This supplement was written by William T. Elliott, MD, FACP, Chair, Formulary Committee, Kaiser Permanente, California Division; Assistant Clinical Professor of Medicine, University of California-San Francisco. In order to reveal any potential bias in this publication, we disclose that Dr. Elliott reports no consultant, stockholder, speaker’s bureau, research, or other financial relationships with companies having ties to this field of study. Questions and comments, call: (404) 262-5404. E-mail: neill.kimball@ahcmedia.com.

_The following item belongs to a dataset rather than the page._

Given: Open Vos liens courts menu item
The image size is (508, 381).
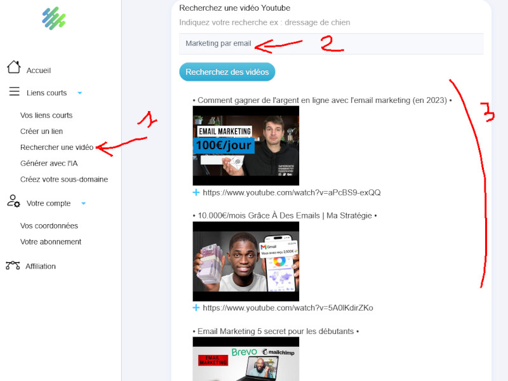Looking at the screenshot, I should [x=46, y=116].
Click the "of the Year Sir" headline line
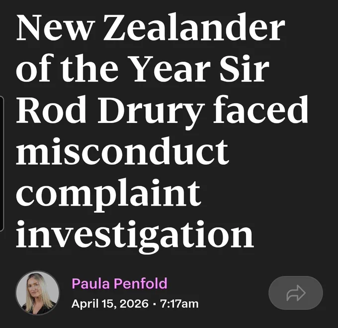 [x=143, y=69]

The U.S. Preventive Services Task Force (USPSTF) has published new guidance regarding medications for risk reduction of primary breast cancer in women. The group reviewed evidence on the effectiveness, adverse effects, and subgroup variations of medications to reduce breast cancer, specifically the selective estrogen receptor modulators tamoxifen and raloxifene (Evista). The USPSTF recommends that clinicians engage in shared, informed decision making with women who are at increased risk for breast cancer about medications to reduce the risk. Women who are at increased risk for breast cancer and have a low risk for adverse medication effects should be offered one of the risk-reducing medications (B recommendation). However, the group recommends against the routine use of these medications in women who are not at increased risk of breast cancer. High-risk women are defined as those with a 5-year risk of ≥ 3% based on the National Cancer Institute’s Breast Cancer Risk Assessment Tool (www.cancer.gov/bcrisktool/). Tamoxifen and raloxifene are shown to reduce the risk of estrogen receptor-positive breast cancer, but not estrogen receptor-negative cancer, which is more difficult to treat. Tamoxifen is associated with a moderate benefit for breast cancer but a slightly higher risk of endometrial cancer. Raloxifene is associated with a slightly smaller benefit for breast cancer but no risk for endometrial cancer. Both drugs may reduce the risk of nonvertebral fractures with greater benefit for raloxifene. Both drugs also increase the risk of venous thromboembolism with the risk being age-dependent (Ann Intern Med published online September 24, 2013).